12/12/2011 by J D Davies

This week, a couple more ‘tarpaulin’ officers whose lives provided inspiration for the character of Kit Farrell in ‘the journals of Matthew Quinton’. I’ll conclude the series next week with a look at probably the most famous tarpaulins of the age – the closely interconnected Norfolk admirals Christopher Myngs, John Narbrough and Cloudesley Shovell.

The Munden brothers – The careers of Sir Richard and Sir John Munden were particularly remarkable in two respects. First, they were particularly low-born, even for ‘tarpaulin’ officers; their father was the ferryman at Chelsea, although this was actually quite a lucrative employment, given the absence of bridges on that stretch of the Thames. Secondly, they rose to prominence at a time when opportunities for promotion for their kind were becoming ever more limited because of the increasing dominance of the ‘gentlemen captains’. That they were able to achieve what they did can only be a tribute to their own abilities.

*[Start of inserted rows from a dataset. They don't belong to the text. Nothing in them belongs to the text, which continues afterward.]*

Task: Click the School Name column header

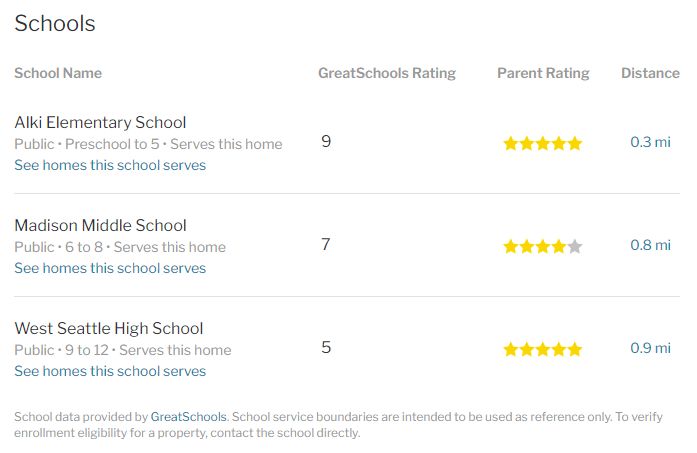Action: point(58,73)
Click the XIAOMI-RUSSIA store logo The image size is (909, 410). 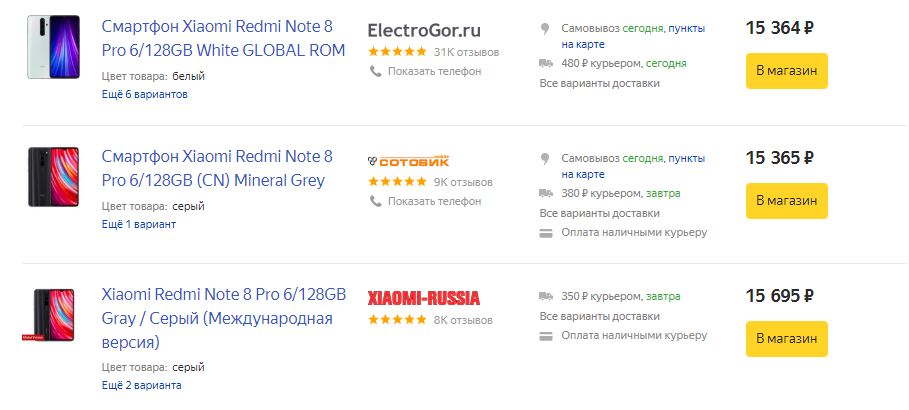click(424, 297)
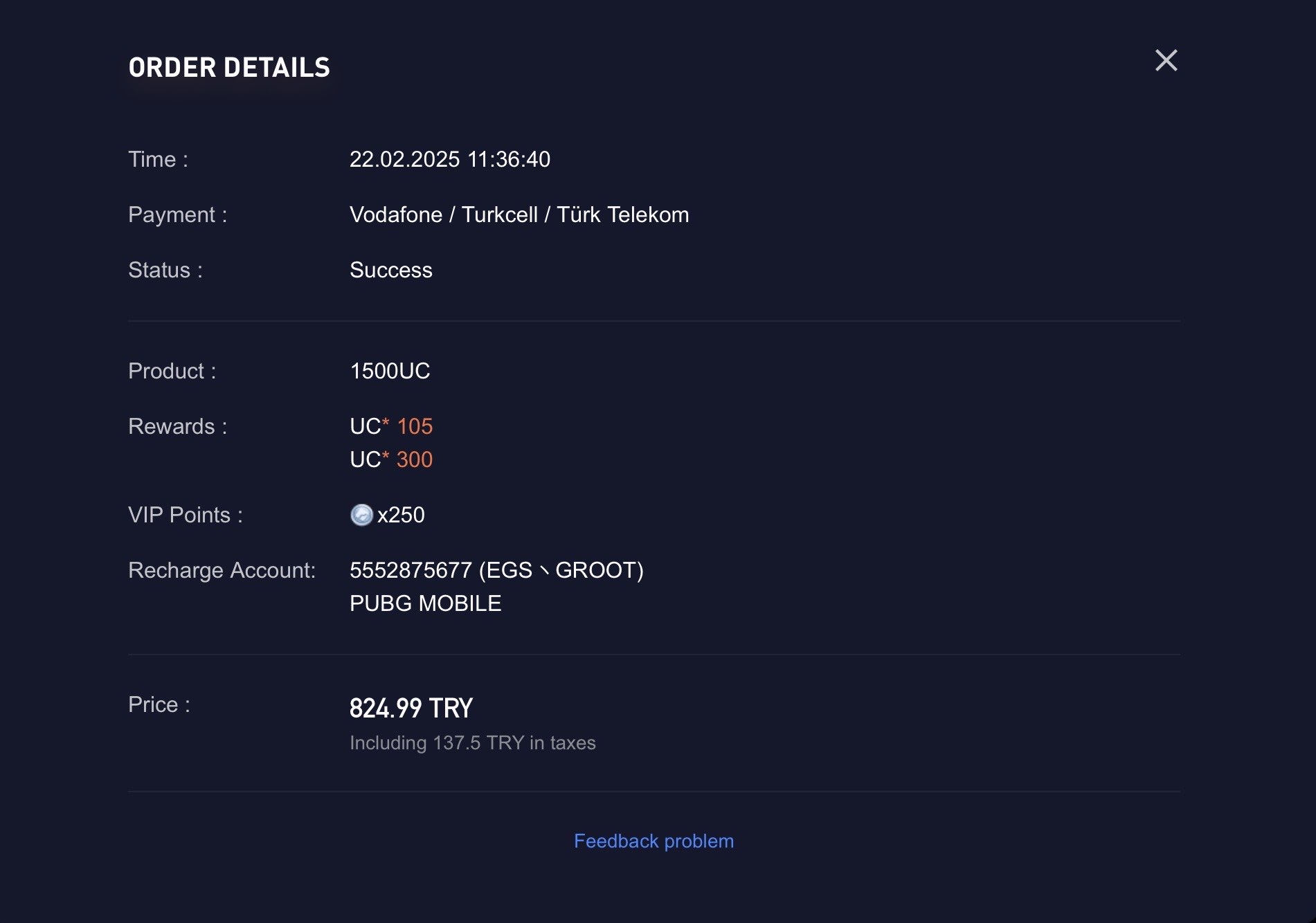The width and height of the screenshot is (1316, 923).
Task: Click the Rewards label
Action: 178,426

Richard was born in about 1640, which would effectively make him an exact contemporary of both Kit Farrell and Matthew Quinton. He served in merchant ships prior to the second Anglo-Dutch war, entering the navy in 1666 as captain of the Swallow Ketch. He commanded a sloop in 1668 and then became master attendant at Deptford dockyard before commanding the Fourth Rate Princess in 1672. In the following year he took command of the Assistance, tasked with escorting outward bound East Indiamen as far as St Helena. Unknown to Munden, the Dutch had captured the island before he got there. He immediately launched an attack, and in addition to recapturing the island he snapped up three homeward-bound Dutch East Indiamen. His success led to a knighthood  and later to another plum command, the large Fourth Rate St David, employed on convoy work in the Mediterranean. Munden died shortly after the ship returned to England in 1680. He was buried in Bromley church, where his monument states ‘having been (what upon public duty, and what upon merchants’ accounts) successfully engaged in fourteen sea-fights … he died in the prime of his youth and strength, in the 40th year of his age’. The post-mortem inventory of his house in Bromley (where there is still a block of flats called ‘Munden House’) revealed an estate worth almost £6000, including shares in four merchant ships, chairs and carpets from Turkey, other materials from India, and a ‘Japan cabinet’. Munden left five daughters and a son, Richard, who later became a general in the army.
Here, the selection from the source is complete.